Nanda Soobben is a South African political cartoonist, fine artist, animator, visual activist and author. His works critique institutionalised racial segregation and civil rights abuses. Soobben's work has been featured in The Post Newspaper, The Independent, The Daily News, and the Sunday Tribune. He is the founder of the Centre of Fine Art, Animation and Design (CFAD) in Durban. His work spans over 40 years. Since 1980, Soobben's work has been featured in 13 exhibitions across North and South America, India and South Africa.

== Early life and education ==
Soobben was born and raised in Durban, KwaZulu-Natal, South Africa. He became interested in drawing from a young age and attended Mobeni Primary School. He graduated with a Diploma in Graphic design from ML Sultan Technical College, studied animation at the Parsons School of Design in New York City and completed an internship at the San Francisco School of Visual Art.

== Career ==
Soobben's first big break came from the POST, when he was requested to submit his cartoons to the editor. He worked as a sign writer for Coca Cola. He was not making money through his cartoons; he submitted his cartoons to newspaper "for the sake of the Struggle". During the apartheid era, he used political cartooning as a medium of creative resistance against racial segregation and institutional injustice. In the 1980s, he held an exhibition called the "Cato Manor – People Were Living There!" which was about forced removals the Group Areas Act The exhibition was opened by Ann Paton, Alan Paton was supposed to open it but died two weeks before the exhibition.

in 1988, Soobben travelled to Rio, Brazil, to visit his aunt, Savithree Reddy, who was a journalist. He had an exhibition in Rio. In 1989, he travelled back to South Africa. In 1989, he authored Wizard of HOD (House of Delegates), Witness to a Decade in 2004 and Shut Your Pothole in 2025. In 1994, Soobben founded The Centre for Fine Art Animation and Design (CFAD) to train disadvantaged South African artists in art, design, and animation.

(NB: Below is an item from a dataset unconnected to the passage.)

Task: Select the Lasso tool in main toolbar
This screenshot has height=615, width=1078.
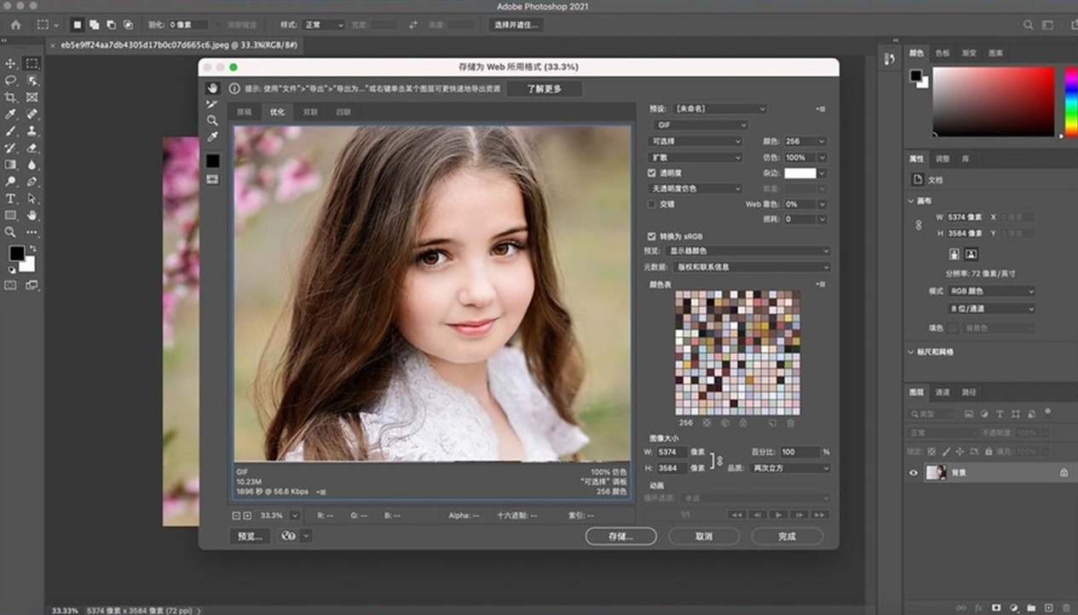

In 2012, he was honoured with doctorate by the Durban University of Technology. In 2022, he won best director award for his television mini-series Nelson Mandela's Favourite African Folktales Episode 1 Fesito Goes To Market.

== Awards and honours ==

- 2007: United States Congressional Award – Outstanding Achievement
- Amnesty International Award
- Certificate of Honour – City of San Francisco
- 2009: The Heritage Award
- Vodacom Journalist of the Year (KZN) – Cartoonist Category
- 2012: Honorary Doctorate – Durban University of Technology
- 2022: Best Director – Crownwood International Film Festival (CWIFF)

== Personal life ==
Soobben is married to senior journalist lecturer at Durban University of Technology, Deseni Moodliar Soobben. They have two children.